El derecho fundamental a la intimidad reviste suficiente entidad como para que quien regenta un bar, un restaurante o una discoteca pueda pedir al cliente la certificación de su estado de vacunación frente al COVID-19.
Esta afirmación jurídicamente hablando es incontrovertida y por ende no necesita de mayor justificación argumental.
Como lo es también poder ejercer el derecho a no vacunarse si uno tiene la firme convicción de que la inyección aplicada con nombre de fármaco salvífico y regenerador es en realidad un placebo o quien sabe si un chip líquido que en nuestro interior, anula nuestra capacidad de discernimiento en libertad.
Ahora bien, la opción personal y legítima de no recibir dosis vacunal no puede ser en ningún caso una decisión que no tenga consecuencias cuando de interactuar socialmente se trata.
Son algunos los que discuten los efectos benéficos del complejo inoculado sin que hayan sido capaces de explicar la realidad empírica de que las distintas soluciones aplicadas (Pfizer y Moderna) en el cuerpo de los humanos con quienes convivimos hayan tenido importante efectividad.
Ese posicionamiento les lleva a defender a ultranza que vacunarse o no es una cuestión neutral, es decir, que tanto puedes hacerlo como no hacerlo y la situación permanecerá invariable, solo sometida al albur de la providencia divina o terrena.

◆ CONJUNTO DE DATOS ◆
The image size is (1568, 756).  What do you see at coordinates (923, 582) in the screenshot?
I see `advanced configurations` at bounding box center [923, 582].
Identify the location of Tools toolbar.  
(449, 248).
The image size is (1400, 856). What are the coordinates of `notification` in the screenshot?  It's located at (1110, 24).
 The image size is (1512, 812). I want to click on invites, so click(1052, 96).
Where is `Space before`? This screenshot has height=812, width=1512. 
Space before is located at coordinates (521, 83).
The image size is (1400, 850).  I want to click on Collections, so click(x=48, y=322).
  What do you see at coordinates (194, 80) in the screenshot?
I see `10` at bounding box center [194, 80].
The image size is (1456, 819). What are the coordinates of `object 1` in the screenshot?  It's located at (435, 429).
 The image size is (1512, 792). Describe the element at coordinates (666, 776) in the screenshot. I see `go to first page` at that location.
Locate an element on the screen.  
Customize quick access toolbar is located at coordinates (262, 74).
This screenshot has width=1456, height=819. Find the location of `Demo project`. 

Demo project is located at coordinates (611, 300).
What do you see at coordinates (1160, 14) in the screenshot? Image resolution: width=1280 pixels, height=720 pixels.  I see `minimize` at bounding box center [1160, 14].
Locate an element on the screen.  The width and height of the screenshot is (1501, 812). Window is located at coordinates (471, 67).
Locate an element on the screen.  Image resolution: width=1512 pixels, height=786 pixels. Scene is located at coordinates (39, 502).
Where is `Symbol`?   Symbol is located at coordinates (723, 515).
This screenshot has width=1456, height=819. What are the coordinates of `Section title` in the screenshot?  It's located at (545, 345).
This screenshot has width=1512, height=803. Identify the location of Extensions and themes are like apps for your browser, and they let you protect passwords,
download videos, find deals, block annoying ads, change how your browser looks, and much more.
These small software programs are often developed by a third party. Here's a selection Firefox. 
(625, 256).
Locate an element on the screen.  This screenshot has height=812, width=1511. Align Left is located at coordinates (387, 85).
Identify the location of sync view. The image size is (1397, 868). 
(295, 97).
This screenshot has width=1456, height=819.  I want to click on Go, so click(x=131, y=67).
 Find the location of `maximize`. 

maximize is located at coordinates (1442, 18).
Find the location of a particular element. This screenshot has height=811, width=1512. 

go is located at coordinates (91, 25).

◆ CONSIGNA ◆
¿Qué dos soluciones vacunales aparecen entre paréntesis en el texto de lectura?

◆ RESPUESTA ◆
Pfizer y Moderna.